## Questions to answer:
**A)** Answer these about the article on UnitedHealthcare's chemotherapy coverage:
(i) In which state did UnitedHealthcare begin requiring prior authorization for all injectable chemotherapy last May?
(ii) In what year did UnitedHealthcare first tie chemotherapy coverage to the NCCN Drugs and Biologics Compendium?
(iii) About what share of the chemotherapy provided to its covered outpatients is denied?
**B)** Please carry the article on UnitedHealthcare's chemotherapy coverage further, starting after its last sentence.
======== Selected text
1. Butcher, Lola

Article Content

UnitedHealthcare, which started requiring prior authorization for all injectable chemotherapy in Florida last May, will expand that requirement nationally this summer.

Figure. No caption a... - Click to enlarge in new windowFigure. No caption available.

While the move will likely irk oncology practices that rue the hassle of prior authorization, it will save some practices from the shock and disappointment of finding that the chemotherapy they have already provided is not going to be paid by the insurer.


In 2008, UnitedHealthcare became the first national insurer to tie coverage for chemotherapy drugs used in outpatient settings to compliance with the guidelines published in the National Comprehensive Cancer Network (NCCN) Drugs and Biologics Compendium.


"Unfortunately, we still end up denying between $50 million and $60 million worth of chemotherapy every year because it didn't match NCCN criteria," said Lee Newcomer, MD, Senior Vice President for Oncology, Genetics and Women's Health at UnitedHealthcare. "And that means the physician has treated someone and they're holding the bag now for that expense."


Denials account for about five percent of the chemotherapy provided to outpatients covered by UnitedHealthcare.
================
======== Dataset entries
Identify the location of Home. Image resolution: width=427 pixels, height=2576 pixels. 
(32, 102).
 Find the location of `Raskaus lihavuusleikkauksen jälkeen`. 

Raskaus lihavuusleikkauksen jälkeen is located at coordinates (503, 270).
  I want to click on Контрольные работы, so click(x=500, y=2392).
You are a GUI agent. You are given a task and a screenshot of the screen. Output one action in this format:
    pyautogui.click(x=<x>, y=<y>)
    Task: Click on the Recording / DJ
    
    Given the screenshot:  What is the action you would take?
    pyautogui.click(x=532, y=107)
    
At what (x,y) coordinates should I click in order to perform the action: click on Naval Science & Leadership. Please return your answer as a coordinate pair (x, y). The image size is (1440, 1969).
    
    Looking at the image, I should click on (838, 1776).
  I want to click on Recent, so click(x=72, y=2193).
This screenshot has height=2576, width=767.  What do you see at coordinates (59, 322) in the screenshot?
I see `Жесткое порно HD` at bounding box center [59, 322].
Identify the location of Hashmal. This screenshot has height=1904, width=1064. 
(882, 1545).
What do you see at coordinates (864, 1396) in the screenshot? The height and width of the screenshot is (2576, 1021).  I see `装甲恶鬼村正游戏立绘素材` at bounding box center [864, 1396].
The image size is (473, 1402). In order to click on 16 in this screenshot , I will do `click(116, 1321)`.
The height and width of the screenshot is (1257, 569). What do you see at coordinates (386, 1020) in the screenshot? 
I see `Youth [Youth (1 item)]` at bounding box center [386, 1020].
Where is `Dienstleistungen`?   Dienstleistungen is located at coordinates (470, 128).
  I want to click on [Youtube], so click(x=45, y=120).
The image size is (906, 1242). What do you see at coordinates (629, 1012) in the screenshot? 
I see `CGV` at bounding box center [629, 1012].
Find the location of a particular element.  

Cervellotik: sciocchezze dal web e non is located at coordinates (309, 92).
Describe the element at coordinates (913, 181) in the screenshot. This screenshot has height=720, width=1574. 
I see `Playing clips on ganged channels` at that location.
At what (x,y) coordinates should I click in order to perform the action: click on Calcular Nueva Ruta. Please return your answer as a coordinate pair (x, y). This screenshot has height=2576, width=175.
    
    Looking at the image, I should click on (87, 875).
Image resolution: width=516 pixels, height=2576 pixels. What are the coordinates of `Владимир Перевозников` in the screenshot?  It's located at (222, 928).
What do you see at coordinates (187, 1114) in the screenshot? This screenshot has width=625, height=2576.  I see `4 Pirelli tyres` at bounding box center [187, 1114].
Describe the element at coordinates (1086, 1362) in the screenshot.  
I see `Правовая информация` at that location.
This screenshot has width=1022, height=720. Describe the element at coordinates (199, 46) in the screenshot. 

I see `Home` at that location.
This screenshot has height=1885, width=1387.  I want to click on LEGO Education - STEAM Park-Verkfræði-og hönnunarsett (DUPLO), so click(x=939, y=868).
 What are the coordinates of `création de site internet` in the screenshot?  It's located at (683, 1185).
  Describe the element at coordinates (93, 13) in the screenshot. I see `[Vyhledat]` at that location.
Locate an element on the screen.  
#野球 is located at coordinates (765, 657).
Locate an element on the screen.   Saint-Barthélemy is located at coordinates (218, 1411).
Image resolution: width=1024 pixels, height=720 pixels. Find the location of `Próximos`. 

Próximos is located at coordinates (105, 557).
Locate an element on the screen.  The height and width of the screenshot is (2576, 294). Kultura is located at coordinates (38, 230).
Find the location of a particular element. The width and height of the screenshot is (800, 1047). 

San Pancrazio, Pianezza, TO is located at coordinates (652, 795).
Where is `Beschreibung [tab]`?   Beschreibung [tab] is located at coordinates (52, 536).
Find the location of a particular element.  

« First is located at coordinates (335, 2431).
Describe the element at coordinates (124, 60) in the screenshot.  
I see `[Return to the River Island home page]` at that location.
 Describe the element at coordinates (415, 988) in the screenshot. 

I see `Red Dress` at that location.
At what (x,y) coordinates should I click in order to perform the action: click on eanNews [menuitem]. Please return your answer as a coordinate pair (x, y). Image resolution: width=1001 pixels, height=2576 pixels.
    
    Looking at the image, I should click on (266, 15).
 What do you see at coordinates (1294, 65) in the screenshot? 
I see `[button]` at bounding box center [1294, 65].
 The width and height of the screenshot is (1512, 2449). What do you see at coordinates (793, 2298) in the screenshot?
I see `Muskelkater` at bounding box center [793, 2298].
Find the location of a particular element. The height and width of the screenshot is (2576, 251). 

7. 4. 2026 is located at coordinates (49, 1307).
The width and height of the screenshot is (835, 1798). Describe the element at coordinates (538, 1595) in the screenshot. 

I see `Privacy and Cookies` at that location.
================
## Answers by task:
**A)**
(i) Florida
(ii) 2008
(iii) About five percent

**B)**
The new online prior authorization process requires an oncology practice to submit clinical information about a patient that allows acceptable treatment regimens to be identified. "We're using the same NCCN rules that we've always used, but this process automates the selection of the regimen and makes it easier for physicians to know that they're going to get coverage," Newcomer said. "The physician won't have to guess whether or not the regimen is NCCN-compliant."


By collecting the patient information, the insurer is building a database that may shed light on the relative effectiveness of chemotherapy treatments.


"We will be putting 20,000 patients a year on prior-authorization protocols, where we will be collecting data about their specific clinical situation and the exact regimen that they're being treated with," he said. "I think that tool will allow us to start comparing drug regimens much more quickly than the episodes program."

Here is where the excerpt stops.